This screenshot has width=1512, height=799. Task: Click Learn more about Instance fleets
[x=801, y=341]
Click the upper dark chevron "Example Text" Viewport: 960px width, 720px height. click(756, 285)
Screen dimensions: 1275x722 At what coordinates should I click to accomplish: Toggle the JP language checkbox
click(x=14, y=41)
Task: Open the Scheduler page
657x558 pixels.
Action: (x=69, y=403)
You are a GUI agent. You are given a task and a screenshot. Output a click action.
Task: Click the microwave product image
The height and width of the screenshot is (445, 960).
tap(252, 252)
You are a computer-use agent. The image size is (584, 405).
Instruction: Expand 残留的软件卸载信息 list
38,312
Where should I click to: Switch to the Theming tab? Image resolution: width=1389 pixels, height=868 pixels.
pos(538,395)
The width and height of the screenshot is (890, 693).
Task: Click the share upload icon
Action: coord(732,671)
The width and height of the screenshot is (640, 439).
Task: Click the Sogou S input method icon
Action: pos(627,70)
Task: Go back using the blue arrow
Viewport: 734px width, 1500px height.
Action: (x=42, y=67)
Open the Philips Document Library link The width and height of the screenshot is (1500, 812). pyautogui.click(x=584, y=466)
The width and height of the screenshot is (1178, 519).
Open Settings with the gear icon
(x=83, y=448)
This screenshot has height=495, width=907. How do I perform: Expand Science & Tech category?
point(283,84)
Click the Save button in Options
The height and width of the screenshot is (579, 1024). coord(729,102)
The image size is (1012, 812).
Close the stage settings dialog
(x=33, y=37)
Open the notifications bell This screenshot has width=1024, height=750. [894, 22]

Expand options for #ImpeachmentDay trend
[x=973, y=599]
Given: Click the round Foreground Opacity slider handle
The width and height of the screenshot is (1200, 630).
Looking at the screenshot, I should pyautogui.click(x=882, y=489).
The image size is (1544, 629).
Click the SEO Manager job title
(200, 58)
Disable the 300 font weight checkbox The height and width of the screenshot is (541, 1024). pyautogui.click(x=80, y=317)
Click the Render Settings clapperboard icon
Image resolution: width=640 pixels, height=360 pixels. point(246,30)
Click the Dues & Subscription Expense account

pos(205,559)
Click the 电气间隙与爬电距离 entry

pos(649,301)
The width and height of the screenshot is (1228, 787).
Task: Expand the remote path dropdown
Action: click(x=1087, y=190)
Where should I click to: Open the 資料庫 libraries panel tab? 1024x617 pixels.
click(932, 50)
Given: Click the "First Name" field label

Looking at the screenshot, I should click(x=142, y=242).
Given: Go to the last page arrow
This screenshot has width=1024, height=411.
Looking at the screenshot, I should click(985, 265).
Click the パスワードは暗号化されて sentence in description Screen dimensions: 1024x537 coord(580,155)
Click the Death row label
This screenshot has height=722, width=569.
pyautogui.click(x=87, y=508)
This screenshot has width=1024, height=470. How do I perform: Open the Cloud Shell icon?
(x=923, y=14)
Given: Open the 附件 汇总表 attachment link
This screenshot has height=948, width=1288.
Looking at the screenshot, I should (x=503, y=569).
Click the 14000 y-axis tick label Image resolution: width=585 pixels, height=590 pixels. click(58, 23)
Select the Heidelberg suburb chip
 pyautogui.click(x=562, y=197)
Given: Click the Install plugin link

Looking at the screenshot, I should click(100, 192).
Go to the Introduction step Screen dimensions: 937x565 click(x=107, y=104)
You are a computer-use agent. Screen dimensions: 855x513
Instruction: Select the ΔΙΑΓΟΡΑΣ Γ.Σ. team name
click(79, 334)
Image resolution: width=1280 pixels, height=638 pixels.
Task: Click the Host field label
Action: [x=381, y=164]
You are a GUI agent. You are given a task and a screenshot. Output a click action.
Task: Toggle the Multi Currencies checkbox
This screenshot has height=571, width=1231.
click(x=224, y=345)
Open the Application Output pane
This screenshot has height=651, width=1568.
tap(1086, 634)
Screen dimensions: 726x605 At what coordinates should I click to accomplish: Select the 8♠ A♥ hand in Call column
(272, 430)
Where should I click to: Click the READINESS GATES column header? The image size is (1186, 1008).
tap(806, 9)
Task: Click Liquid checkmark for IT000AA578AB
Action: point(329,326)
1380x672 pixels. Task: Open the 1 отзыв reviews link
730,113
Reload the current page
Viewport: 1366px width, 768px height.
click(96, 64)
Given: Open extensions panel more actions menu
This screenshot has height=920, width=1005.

——

Wherever a line of the data above contains "arrow", copy that line.

Problem solution =>
Task: Go back using the blue arrow
Given: Go to the last page arrow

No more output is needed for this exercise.